Exercise materials:

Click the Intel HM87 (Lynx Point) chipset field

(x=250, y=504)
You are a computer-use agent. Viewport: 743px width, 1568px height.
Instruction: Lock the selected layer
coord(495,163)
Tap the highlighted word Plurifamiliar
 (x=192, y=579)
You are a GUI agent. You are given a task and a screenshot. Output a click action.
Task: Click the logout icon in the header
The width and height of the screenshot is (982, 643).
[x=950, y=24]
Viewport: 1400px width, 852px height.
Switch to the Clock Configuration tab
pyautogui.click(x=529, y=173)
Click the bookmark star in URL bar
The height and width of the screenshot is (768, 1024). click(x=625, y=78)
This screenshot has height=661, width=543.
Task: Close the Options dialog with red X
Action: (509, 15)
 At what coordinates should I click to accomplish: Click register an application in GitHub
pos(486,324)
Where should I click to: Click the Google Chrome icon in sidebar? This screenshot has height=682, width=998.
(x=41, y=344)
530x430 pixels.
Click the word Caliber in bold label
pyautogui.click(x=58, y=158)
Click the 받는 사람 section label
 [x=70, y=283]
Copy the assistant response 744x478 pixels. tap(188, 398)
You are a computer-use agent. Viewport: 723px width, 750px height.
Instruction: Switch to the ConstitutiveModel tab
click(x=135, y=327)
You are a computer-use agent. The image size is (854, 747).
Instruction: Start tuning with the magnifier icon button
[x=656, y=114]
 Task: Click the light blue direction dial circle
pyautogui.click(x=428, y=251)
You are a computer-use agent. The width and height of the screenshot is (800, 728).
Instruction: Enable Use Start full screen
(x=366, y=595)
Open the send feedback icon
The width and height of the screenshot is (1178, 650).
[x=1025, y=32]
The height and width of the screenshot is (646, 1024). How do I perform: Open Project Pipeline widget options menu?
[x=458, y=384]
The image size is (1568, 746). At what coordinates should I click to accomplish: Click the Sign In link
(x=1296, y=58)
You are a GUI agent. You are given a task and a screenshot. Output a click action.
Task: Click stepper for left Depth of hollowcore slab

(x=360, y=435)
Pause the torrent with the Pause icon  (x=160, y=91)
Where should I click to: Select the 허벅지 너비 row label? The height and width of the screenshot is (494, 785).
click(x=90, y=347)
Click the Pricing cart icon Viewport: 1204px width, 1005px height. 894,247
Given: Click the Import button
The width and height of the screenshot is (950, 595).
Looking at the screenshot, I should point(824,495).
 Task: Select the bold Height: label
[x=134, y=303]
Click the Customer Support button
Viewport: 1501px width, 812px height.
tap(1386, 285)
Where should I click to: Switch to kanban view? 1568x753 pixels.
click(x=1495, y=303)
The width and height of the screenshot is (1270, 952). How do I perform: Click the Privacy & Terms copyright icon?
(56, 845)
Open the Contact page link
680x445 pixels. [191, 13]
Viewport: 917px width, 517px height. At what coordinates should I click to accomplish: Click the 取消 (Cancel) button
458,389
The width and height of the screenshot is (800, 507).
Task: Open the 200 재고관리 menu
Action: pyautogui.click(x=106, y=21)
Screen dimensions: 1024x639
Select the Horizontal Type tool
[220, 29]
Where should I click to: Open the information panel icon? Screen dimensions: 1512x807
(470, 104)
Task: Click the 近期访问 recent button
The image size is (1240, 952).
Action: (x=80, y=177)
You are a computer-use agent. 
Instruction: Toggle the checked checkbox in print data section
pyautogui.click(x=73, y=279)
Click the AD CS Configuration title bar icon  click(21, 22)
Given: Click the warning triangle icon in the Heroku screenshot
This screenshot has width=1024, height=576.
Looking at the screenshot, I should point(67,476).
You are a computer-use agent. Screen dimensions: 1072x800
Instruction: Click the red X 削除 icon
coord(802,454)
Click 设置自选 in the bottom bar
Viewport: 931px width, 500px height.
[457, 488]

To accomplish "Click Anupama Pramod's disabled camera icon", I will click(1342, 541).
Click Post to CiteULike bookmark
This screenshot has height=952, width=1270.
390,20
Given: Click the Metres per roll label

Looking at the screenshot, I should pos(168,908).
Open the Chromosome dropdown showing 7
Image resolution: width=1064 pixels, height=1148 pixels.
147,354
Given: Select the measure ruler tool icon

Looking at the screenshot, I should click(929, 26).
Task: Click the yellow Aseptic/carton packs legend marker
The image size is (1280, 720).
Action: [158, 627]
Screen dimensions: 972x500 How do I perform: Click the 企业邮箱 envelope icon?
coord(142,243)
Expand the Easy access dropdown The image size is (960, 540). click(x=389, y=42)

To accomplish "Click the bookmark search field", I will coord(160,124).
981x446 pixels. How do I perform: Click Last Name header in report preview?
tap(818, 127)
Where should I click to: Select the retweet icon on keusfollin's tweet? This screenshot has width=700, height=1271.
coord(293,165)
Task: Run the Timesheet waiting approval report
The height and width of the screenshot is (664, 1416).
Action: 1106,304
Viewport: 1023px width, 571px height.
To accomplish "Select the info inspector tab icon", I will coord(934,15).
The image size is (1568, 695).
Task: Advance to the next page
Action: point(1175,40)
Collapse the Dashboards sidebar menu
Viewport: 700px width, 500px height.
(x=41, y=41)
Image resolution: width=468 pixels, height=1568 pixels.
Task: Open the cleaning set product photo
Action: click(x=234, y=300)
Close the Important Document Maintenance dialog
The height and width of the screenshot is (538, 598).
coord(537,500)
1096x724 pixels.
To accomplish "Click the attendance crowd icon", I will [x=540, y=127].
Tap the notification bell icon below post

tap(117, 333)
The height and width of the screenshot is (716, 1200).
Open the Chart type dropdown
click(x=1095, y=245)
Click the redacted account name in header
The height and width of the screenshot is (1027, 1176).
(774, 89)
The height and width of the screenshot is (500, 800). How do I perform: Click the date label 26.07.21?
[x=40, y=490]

Task statement: Extract each line from the entries above that contains the string "computer".

Written response:
You are a computer-use agent. Viewport: 743px width, 1568px height.
You are a computer-use agent. Viewport: 723px width, 750px height.
You are a computer-use agent. The image size is (854, 747).
You are a computer-use agent. The width and height of the screenshot is (800, 728).
You are a computer-use agent. 
You are a computer-use agent. Screen dimensions: 1072x800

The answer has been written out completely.